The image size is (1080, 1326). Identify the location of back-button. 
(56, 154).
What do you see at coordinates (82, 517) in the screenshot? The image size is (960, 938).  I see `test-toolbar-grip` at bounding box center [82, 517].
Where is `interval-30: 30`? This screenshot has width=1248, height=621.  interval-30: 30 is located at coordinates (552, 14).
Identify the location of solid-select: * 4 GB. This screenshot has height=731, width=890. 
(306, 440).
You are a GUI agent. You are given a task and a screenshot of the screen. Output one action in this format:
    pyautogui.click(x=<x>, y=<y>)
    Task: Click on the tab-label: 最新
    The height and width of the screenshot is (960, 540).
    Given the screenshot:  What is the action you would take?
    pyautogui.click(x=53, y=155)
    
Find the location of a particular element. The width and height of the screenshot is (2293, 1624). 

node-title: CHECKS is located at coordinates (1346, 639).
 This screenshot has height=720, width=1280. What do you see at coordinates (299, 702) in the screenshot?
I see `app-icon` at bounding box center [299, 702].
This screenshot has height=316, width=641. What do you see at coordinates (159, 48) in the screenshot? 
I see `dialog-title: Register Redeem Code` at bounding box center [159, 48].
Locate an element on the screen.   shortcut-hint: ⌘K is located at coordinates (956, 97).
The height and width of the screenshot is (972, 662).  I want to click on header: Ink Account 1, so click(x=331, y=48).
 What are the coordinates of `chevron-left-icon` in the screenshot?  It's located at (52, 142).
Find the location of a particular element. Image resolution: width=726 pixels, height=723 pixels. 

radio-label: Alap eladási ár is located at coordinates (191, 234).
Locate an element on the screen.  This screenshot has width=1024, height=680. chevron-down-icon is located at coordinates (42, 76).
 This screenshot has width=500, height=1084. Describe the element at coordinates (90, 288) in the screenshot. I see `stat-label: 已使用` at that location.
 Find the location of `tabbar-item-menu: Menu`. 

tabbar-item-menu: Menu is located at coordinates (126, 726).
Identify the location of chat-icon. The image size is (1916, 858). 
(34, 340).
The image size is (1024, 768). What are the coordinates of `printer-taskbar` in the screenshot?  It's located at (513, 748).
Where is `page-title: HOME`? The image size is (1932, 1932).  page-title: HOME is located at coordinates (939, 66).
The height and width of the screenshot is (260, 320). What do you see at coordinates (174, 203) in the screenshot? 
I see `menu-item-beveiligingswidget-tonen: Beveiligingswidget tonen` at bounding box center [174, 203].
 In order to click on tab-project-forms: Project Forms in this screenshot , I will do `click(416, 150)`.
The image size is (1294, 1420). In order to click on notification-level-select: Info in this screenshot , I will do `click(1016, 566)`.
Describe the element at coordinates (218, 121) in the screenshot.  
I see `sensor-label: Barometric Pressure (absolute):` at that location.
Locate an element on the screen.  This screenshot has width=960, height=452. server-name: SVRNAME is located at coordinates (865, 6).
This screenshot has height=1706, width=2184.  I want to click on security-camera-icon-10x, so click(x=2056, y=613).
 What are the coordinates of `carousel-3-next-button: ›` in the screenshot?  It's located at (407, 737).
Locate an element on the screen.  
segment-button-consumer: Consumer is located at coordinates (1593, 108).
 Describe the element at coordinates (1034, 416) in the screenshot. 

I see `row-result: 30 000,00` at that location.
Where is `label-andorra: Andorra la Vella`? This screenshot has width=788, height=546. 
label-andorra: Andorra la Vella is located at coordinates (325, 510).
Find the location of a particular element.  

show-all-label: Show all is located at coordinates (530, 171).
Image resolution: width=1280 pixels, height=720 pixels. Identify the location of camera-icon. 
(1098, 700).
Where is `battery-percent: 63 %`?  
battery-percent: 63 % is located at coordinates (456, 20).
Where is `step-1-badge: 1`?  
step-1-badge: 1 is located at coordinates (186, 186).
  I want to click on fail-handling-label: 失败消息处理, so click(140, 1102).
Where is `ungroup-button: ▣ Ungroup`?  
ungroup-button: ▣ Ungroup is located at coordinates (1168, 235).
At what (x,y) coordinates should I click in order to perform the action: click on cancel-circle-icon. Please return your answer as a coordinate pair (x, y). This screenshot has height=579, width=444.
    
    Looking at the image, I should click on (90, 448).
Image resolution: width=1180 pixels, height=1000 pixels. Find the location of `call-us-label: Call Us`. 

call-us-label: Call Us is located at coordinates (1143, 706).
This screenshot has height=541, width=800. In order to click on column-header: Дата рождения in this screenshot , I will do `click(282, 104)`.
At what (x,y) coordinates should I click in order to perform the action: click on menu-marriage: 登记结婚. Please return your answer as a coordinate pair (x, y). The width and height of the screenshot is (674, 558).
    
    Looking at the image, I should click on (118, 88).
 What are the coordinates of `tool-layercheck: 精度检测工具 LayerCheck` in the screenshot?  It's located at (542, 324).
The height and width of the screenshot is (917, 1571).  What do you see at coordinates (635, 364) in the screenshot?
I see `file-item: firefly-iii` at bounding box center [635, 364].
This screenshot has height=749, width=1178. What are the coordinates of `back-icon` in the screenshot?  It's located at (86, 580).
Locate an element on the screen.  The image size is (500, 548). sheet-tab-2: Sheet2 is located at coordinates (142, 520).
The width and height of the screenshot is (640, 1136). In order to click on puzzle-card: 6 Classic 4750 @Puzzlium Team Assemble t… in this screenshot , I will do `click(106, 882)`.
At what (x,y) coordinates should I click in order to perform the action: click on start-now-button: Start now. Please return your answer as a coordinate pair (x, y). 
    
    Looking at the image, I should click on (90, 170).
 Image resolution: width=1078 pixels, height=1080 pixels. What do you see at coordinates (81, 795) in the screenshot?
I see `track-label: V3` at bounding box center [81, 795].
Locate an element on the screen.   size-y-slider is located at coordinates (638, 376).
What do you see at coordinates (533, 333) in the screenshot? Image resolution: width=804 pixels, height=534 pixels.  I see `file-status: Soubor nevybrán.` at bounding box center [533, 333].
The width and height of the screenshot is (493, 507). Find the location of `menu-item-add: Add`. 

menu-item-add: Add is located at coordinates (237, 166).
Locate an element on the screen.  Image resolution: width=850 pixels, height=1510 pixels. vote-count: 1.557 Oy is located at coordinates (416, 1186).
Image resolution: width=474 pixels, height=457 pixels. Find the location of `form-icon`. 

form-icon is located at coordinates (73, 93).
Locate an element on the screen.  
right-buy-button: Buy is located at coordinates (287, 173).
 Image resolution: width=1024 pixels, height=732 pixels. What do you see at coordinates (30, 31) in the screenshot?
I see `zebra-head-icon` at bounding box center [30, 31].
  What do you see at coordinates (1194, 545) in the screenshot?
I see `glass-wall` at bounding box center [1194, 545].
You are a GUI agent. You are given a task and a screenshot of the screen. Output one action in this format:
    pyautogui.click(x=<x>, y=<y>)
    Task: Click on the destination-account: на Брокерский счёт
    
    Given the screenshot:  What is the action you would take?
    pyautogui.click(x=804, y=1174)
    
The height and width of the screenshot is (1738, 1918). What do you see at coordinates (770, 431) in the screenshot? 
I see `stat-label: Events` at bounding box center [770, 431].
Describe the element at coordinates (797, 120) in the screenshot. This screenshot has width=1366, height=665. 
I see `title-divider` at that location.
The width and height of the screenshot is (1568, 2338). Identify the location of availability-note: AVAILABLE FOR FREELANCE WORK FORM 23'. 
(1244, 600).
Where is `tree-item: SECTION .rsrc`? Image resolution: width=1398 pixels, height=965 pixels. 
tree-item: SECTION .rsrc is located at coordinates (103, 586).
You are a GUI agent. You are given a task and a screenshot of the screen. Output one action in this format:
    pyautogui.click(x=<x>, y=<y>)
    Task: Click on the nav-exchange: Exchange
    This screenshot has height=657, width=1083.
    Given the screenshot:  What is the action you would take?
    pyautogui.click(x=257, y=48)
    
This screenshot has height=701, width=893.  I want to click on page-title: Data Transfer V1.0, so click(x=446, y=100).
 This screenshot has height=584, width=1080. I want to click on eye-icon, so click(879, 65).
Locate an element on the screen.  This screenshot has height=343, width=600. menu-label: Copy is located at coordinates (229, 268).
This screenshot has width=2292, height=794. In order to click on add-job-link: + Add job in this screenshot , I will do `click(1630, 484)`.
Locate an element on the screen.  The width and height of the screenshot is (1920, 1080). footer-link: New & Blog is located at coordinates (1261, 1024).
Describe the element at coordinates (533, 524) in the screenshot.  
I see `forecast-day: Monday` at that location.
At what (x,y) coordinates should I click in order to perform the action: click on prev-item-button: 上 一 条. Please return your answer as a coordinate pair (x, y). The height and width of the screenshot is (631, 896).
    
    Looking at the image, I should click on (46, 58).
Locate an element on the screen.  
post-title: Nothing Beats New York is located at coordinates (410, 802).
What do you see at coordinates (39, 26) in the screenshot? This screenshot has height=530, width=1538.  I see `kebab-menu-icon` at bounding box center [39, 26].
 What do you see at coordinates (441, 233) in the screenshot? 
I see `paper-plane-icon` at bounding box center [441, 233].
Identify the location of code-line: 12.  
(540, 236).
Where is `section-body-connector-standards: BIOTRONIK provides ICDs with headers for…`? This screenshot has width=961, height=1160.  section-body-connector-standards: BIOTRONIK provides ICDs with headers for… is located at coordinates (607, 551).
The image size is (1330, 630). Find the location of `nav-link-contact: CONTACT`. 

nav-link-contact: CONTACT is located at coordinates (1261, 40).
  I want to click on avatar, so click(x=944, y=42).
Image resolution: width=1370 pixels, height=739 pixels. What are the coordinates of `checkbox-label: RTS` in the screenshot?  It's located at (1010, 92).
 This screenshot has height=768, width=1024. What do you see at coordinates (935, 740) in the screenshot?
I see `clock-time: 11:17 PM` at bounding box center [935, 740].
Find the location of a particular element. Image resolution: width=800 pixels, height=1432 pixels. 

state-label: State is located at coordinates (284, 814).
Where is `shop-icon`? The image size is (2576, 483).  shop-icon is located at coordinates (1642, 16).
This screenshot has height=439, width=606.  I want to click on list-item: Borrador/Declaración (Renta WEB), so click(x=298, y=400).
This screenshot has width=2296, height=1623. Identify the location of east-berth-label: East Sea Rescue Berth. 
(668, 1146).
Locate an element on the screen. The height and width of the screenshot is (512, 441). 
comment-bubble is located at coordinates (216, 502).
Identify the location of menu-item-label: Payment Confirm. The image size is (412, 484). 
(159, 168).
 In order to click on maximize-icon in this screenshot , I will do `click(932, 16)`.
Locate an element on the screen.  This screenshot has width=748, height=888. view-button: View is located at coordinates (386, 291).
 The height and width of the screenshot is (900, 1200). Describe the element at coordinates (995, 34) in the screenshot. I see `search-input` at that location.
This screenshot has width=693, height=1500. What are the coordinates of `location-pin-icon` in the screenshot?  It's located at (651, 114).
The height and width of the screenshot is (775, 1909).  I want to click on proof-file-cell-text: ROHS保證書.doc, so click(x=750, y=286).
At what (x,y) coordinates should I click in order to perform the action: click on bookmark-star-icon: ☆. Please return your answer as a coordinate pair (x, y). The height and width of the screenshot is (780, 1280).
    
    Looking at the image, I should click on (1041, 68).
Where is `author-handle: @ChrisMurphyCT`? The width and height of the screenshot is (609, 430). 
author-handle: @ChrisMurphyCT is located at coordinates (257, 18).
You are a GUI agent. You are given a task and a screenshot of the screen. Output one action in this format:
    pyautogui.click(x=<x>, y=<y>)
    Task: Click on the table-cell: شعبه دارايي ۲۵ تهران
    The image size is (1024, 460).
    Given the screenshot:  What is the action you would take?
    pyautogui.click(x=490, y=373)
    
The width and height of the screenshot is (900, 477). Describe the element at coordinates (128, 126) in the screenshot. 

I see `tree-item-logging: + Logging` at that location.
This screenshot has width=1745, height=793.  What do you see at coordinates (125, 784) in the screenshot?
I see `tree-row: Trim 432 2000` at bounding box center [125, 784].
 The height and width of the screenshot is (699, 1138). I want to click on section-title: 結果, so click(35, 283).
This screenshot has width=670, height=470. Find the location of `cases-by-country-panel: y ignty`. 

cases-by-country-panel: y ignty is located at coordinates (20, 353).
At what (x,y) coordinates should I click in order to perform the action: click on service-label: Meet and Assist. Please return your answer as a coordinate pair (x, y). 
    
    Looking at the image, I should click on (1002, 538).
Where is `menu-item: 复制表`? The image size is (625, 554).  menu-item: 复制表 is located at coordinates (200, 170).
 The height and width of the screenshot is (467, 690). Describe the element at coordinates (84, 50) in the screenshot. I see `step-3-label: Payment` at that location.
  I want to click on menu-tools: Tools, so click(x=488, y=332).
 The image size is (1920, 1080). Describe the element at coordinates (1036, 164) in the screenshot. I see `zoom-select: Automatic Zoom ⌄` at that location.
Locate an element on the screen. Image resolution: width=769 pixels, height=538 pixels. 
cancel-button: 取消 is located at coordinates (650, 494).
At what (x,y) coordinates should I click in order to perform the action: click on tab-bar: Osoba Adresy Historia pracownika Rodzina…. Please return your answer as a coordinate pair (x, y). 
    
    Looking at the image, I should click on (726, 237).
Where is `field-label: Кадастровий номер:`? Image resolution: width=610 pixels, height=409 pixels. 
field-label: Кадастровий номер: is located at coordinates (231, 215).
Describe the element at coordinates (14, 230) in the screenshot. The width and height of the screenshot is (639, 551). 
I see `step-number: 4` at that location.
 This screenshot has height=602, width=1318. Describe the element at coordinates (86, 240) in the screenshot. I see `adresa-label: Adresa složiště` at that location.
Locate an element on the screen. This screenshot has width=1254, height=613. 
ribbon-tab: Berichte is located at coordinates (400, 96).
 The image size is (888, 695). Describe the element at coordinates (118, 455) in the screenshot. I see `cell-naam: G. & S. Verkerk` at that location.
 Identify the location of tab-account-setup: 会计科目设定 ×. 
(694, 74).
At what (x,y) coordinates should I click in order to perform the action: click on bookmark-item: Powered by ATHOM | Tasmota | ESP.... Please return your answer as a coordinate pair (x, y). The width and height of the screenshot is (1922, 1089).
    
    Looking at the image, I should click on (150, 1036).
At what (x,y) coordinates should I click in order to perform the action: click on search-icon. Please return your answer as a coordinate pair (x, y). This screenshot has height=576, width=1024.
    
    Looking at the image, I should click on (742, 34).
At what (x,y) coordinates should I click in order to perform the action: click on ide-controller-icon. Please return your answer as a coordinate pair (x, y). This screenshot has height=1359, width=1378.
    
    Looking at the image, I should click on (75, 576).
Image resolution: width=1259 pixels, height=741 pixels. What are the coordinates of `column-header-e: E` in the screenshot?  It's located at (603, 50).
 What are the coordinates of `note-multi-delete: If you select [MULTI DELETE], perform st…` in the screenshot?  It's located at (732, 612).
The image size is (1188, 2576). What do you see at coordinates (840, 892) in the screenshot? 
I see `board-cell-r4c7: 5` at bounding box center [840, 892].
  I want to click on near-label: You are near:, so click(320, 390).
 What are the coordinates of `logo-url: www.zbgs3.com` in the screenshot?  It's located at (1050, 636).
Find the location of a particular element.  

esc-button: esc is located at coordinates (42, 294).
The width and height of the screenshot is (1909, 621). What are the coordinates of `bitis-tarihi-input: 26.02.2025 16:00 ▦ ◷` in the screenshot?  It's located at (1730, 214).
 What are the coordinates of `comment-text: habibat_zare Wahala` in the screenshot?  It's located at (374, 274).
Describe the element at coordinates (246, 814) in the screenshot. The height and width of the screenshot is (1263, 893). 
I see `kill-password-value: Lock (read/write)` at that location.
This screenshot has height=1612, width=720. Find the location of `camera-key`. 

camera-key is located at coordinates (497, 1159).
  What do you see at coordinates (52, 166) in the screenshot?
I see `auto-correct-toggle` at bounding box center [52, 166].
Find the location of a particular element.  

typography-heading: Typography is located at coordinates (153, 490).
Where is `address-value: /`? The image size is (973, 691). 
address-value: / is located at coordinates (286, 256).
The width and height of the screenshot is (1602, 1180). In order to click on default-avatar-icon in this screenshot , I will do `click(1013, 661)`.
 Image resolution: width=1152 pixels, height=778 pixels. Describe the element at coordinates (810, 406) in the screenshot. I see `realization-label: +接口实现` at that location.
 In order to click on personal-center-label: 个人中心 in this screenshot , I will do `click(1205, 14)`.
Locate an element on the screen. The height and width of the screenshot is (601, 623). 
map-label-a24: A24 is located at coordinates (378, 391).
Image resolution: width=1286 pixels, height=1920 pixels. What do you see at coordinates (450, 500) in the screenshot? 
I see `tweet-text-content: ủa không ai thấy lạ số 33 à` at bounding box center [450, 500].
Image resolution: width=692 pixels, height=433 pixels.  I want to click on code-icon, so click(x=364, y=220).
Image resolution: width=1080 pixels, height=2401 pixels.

WHAT YOU HAVE TO DO:
Reproduce the records verbatim, from their first line through the line containing "pyautogui.click(x=53, y=155)", both ends included.

SOLUTION:
The image size is (1080, 1326). Identify the location of back-button. 
(56, 154).
What do you see at coordinates (82, 517) in the screenshot? The image size is (960, 938).  I see `test-toolbar-grip` at bounding box center [82, 517].
Where is `interval-30: 30`? This screenshot has width=1248, height=621.  interval-30: 30 is located at coordinates (552, 14).
Identify the location of solid-select: * 4 GB. This screenshot has height=731, width=890. 
(306, 440).
You are a GUI agent. You are given a task and a screenshot of the screen. Output one action in this format:
    pyautogui.click(x=<x>, y=<y>)
    Task: Click on the tab-label: 最新
    The height and width of the screenshot is (960, 540).
    Given the screenshot:  What is the action you would take?
    pyautogui.click(x=53, y=155)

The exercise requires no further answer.